The local MOFCOM will now be responsible for the approval of the following:

  1. New FICE establishments;
     
  2. Expansion of business scope of FIEs to include the allowable scope of activities of a FICE;
     
  3. Application for changes by existing FICEs; and
     
  4. Opening of retail shops within the same municipality / province / ETDZ if the following conditions can be fulfilled:
     
    1. The area of a single store does not exceed 5,000 sqm., the total number of stores does not exceed 3, and the total number of similar stores opened by the foreign investor in China via established FICE does not exceed 30.
       
    2. The area of a single store does not exceed 3,000 sqm., the number of stores does not exceed 5, and total number of similar stores opened by the foreign investor in China via established FICE does not exceed 50.
       
    3. The area of a single store does not exceed 300 sqm.

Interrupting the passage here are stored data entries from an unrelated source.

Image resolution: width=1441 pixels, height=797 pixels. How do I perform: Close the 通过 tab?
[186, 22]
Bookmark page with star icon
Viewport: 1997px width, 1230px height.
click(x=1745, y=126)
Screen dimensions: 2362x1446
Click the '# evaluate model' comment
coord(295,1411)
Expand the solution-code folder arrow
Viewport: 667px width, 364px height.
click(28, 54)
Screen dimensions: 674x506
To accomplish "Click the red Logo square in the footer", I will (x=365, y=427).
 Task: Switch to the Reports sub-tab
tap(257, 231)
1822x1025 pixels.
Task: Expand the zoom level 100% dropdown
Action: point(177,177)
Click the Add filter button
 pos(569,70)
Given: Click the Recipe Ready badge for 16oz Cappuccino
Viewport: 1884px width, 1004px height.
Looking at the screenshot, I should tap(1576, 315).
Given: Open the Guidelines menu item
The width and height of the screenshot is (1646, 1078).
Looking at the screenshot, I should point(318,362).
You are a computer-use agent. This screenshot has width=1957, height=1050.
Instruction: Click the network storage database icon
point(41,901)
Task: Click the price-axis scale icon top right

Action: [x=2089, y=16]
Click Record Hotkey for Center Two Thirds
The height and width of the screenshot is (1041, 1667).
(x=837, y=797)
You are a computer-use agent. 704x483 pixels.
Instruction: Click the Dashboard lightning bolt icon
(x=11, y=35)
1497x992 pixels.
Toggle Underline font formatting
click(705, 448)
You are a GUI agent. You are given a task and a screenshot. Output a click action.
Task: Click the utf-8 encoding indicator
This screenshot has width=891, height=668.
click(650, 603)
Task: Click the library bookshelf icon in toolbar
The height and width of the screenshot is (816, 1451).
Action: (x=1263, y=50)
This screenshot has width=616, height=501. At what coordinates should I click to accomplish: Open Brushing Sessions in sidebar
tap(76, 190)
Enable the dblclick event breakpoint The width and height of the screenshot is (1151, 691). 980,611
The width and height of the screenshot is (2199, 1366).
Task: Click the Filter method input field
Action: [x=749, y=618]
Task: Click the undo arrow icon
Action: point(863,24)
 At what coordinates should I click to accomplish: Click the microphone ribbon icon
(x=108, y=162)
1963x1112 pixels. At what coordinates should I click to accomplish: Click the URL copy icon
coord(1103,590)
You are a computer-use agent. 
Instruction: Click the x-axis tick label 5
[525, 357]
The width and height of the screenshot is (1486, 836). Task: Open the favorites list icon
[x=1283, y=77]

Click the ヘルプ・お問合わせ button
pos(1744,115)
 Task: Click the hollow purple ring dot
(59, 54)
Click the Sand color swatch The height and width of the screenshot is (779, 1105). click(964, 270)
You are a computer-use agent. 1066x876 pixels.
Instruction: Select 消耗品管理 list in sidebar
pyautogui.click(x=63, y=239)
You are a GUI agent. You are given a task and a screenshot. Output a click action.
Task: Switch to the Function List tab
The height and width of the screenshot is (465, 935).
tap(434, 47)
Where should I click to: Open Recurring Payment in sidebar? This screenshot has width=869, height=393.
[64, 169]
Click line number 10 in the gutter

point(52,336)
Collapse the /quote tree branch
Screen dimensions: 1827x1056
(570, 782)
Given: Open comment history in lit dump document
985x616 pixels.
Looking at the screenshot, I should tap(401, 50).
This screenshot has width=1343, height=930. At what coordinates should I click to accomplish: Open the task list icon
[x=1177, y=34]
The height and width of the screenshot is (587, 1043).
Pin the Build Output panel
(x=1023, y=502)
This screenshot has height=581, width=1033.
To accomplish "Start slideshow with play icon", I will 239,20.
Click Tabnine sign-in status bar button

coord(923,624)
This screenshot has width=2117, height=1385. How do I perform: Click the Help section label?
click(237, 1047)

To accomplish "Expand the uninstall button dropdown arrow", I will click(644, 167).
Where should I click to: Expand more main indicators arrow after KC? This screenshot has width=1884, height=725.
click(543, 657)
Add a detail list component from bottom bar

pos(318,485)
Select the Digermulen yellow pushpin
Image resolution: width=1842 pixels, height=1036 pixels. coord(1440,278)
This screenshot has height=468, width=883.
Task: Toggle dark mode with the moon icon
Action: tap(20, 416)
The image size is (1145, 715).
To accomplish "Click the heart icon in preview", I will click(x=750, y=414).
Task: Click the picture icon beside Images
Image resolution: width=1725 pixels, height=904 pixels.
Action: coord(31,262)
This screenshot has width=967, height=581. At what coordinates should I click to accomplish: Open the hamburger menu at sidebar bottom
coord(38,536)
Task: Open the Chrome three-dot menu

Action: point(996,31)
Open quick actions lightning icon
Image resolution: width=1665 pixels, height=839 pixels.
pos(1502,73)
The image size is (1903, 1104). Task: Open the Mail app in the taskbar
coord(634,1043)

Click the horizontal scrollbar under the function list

Approval of the State MOFCOM will only be required if the FICE establishments are of the following nature:

  1. Sales activities conducted via television, telephone, mail ordering, internet, vending machine, etc.
     
  2. Trading and distribution of fundamental raw materials for industrial use, including steel, precious metal, iron ores, fuels, rubber, etc.
     
  3. Trading and distribution of specified products such as books, newspapers, periodicals, refined oil, automobiles, edible sugar, cotton, pharmaceutical products, etc., as specified in the FICE Regulations.

Implications to Foreign Investors

  1. Approval time of FICE establishments in general can be substantially shortened to speed up the development of full-fledged trading and distribution operation in China.
     
  2. The setting up of branches, retail outlets and application for subsequent changes should also be more efficient as they can all be dealt with at the local level.
     
  3. Restructuring of existing FIEs, i.e., upgrading into FICEs for full-fledged trading and distribution activities, can be carried out within a more realistic timeframe as approval can be granted at the local level.